Many producers in the Sorghum Belt experience these difficulties firsthand as production challenges and small county acreage figures have prevented NASS from releasing yield data for individual counties. The lack of NASS county yield data makes calculating a potential ARC-CO payment very difficult. Furthermore, today’s tight margin environment means this uncertainty also makes bankers nervous. Fortunately, county yield could be estimated through other means.
First, the historical relationship between NASS district and county yields is pretty steady. For background, NASS also releases a yield for a crop reporting district for almost every growing area in the U.S., which encompasses several counties. Additionally, the agency released county yields much more reliably before the recent trend of budget cuts. In order to determine how closely county and district yields correspond, about 10 years of data is needed. Most counties will have at least this many published county yields.
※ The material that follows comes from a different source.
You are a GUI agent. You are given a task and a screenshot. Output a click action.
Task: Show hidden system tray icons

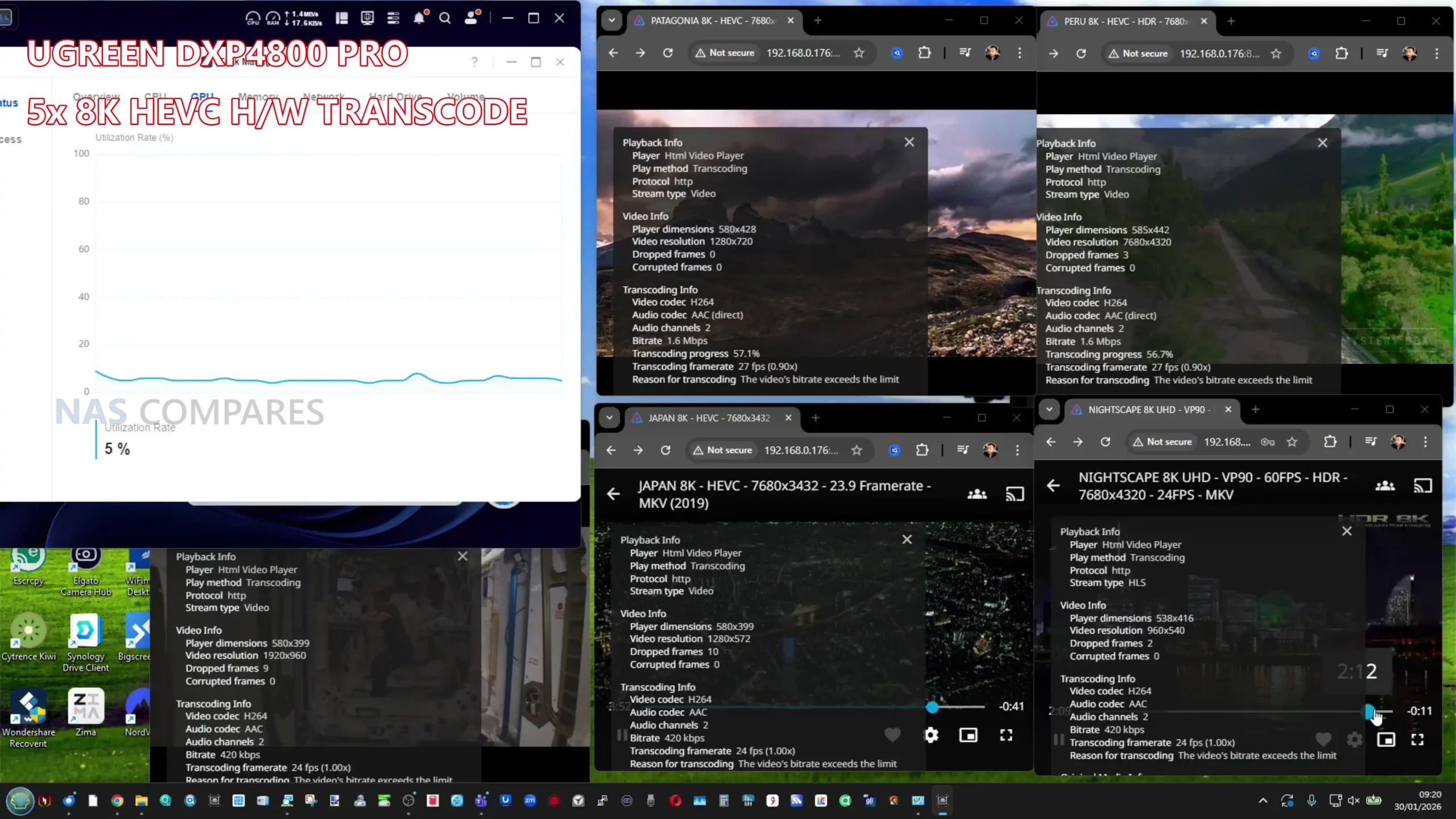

This method of estimating county yields is by no means infallible. After all, individual counties can have exceptional yields and outperform their neighbors. Additionally, market or environmental factors can force FSA to make significant adjustments to the NASS yields, something producers in counties with published yields and ample data must also keep in mind. For example, an inordinate number of corn acres cut for silage could artificially depress a county’s NASS grain corn yield. In this case, FSA might adjust the yield upward, lowering or even eliminating the ARC-CO payment. Most importantly, remember nothing is final until checks are cut this fall.
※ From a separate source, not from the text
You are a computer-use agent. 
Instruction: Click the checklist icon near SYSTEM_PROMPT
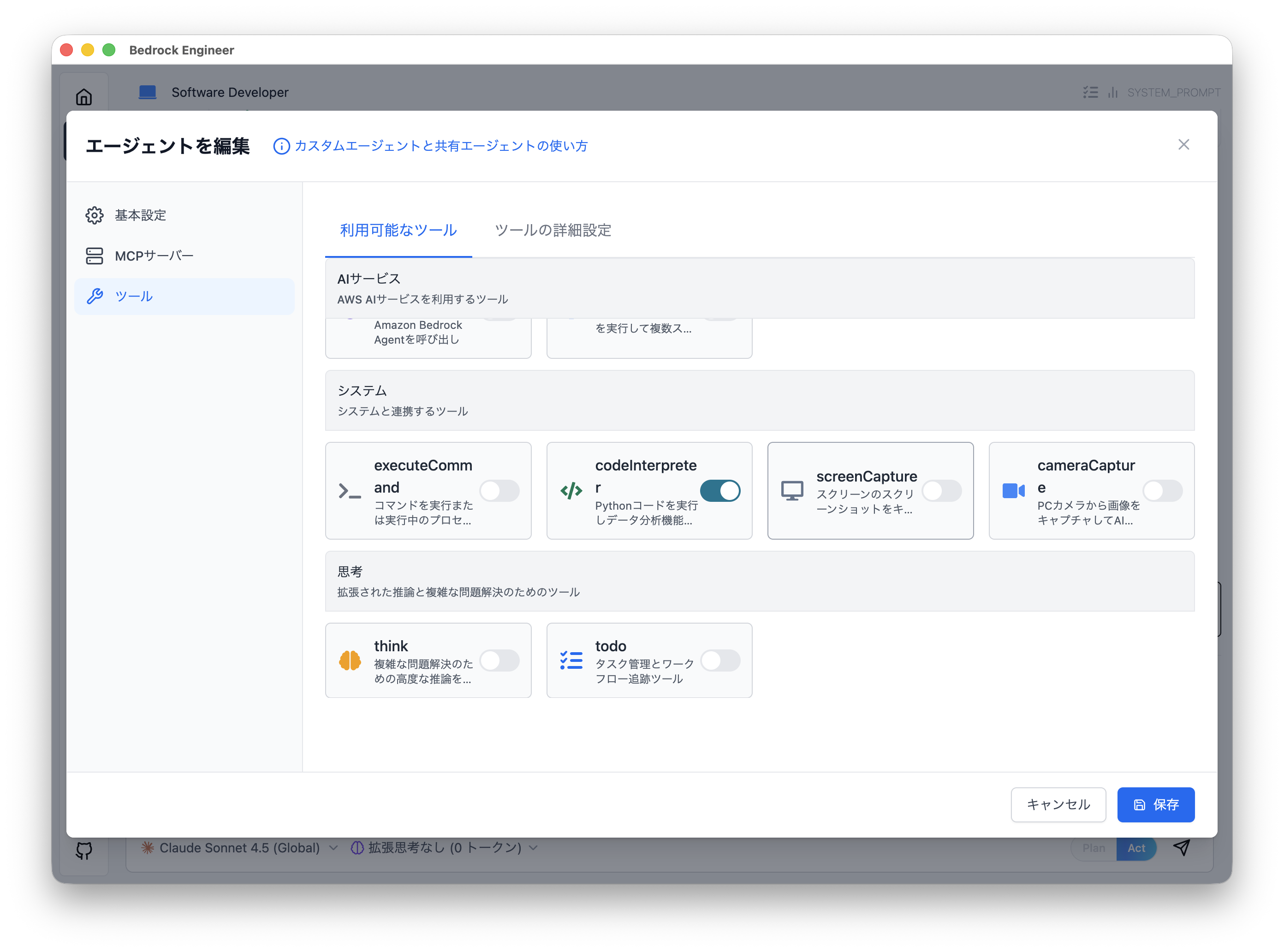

On the Price Loss Coverage of the farm bill, Dr. Art Barnaby, professor and risk management extension specialist at Kansas State University, currently projects marketing year average prices for sorghum, corn, soybeans and wheat of $3.35, $3.62, $8.77 and $4.92, respectively. This translates to price losses of $0.60 for sorghum, $0.08 for corn and $0.58 for wheat. Soybeans are not projected to trigger a PLC payment at this time.
To calculate your total PLC payment, multiple the price loss coverage amount ($0.60) by your PLC yield, and then multiply this amount by 85 percent of the base acres on which you elected PLC. For example, sorghum base acres in the U.S. total 8.9 million. Producers elected PLC on 66.4 percent of these acres and have an average yield of 67.6 bushels. With a price loss of $0.60, total PLC payments to U.S. sorghum producers this fall will total almost $206 million.
A strong reference price is the key to this additional protection for producers. National Sorghum Producers worked tirelessly to ensure sorghum producers had a reliable safety net for times exactly like those we face today. This work paid off when the proposed reference price of $3.70 was raised to the final $3.95.
This seemingly small $0.25 difference will put an extra $85.7 million in sorghum producer pockets this year. In margin environments like today, that is a big win for a small crop.